DONGGUAN, China — No gold. No medal. No more winning streak.
The US reign atop international basketball has ended — this time thwarted by France at the World Cup.
For the first time since 2006, the US sent NBA players to a major international tournament and won’t win gold.
Evan Fournier scored 22 points, Rudy Gobert had 21 points and 16 rebounds, and France beat the US, 89-79, in the World Cup quarterfinals Wednesday, rallying from a 7-point fourth-quarter deficit.
‘‘Any loss hurts,’’ US coach Gregg Popovich said. ‘‘And in this situation, it hurts more. But life goes on.”
The US had won 58 consecutive tournament games in FIBA and Olympic competition.
The best the Americans can do now is finish fifth.
Donovan Mitchell scored 29 points for the US, all in the first three quarters. The Americans came up scoreless on six consecutive possessions down the stretch, a drought that allowed the French to take control of a back-and-forth game.
‘‘Just got to take it like a man at this point,’’ said US guard and new Celtic Kemba Walker. ‘‘We lost. There’s nothing we can do.”
Nando De Colo scored 18 for France, which held the US to 4-for-15 shooting in the fourth quarter — and benefited from the Americans going 4 for 11 from the foul line in the final 10 minutes.
‘‘We came here to win gold,’’ Gobert said. ‘‘We knew it wasn’t going to be easy. A lot of people counted us out, but we got the win.’’
Gobert said beating the Americans wasn’t the goal — winning gold is.
‘‘It doesn’t mean anything if you don’t win in the end,’’ Gobert said.
France was up 10 early in the second half. The US went on a 31-14 run over the next 10 minutes to go up by 7. And then the French responded with a 15-2 run over the next five minutes, going up, 82-76, on a long jumper by Frank Ntilikina with 2:05 left.
Mitchell had a chance to get the US within 2 with about a minute left, driving against Gobert, but the Utah center read what the Utah guard was going to do perfectly, swatting the try away.
‘‘We beat the US, and that’s huge, but we haven’t won anything yet,’’ France’s Nicolas Batum said.
France had been 0-9 against the US in major international play, most of those outcomes one-sided affairs.

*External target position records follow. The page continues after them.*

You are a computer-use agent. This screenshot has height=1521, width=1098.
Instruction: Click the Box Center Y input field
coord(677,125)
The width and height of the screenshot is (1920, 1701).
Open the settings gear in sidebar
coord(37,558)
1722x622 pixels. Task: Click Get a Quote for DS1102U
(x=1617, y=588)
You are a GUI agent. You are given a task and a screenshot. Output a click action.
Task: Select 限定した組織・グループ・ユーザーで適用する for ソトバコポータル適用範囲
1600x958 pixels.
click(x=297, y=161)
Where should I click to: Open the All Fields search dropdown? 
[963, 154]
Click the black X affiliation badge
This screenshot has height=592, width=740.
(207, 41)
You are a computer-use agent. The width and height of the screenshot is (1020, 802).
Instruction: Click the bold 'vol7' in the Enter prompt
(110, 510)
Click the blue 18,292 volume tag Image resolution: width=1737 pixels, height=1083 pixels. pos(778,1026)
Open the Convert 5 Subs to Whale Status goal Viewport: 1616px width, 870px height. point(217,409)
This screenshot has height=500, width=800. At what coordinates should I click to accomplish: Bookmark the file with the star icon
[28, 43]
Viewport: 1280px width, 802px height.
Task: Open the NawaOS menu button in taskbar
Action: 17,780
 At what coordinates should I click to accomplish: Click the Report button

But the last meeting between the nations was only a 100-97 US win at the Rio de Janeiro Olympics three years ago, and France returned three players — Gobert, De Colo, and Batum — who got minutes in that game.
None of the US players who played that afternoon in Rio are on this year’s World Cup team.
France outrebounded the US, 21-12, in the first half, Gobert found his way to the line 10 times in the game’s first 20 minutes and the Americans went into the break trailing, 45-39. The US had trailed for 8:25 in their first five games combined — and trailed for 11:24 in the first half alone Wednesday.
Fournier’s layup with 7:33 left in the third gave France a 53-43 lead, and that’s when Mitchell got going.
He had 14 points in the third quarter, and his dunk with 2:40 left pulled the US into a 60-60 tie. Marcus Smart made three free throws after getting fouled by Gobert to put the US back on top, and the Americans took a 66-63 lead into the fourth.
But they couldn’t finish it off.
‘‘You’ve got to tip your cap to them,’’ US guard Joe Harris said. ‘‘They outplayed us. They deserved to win.”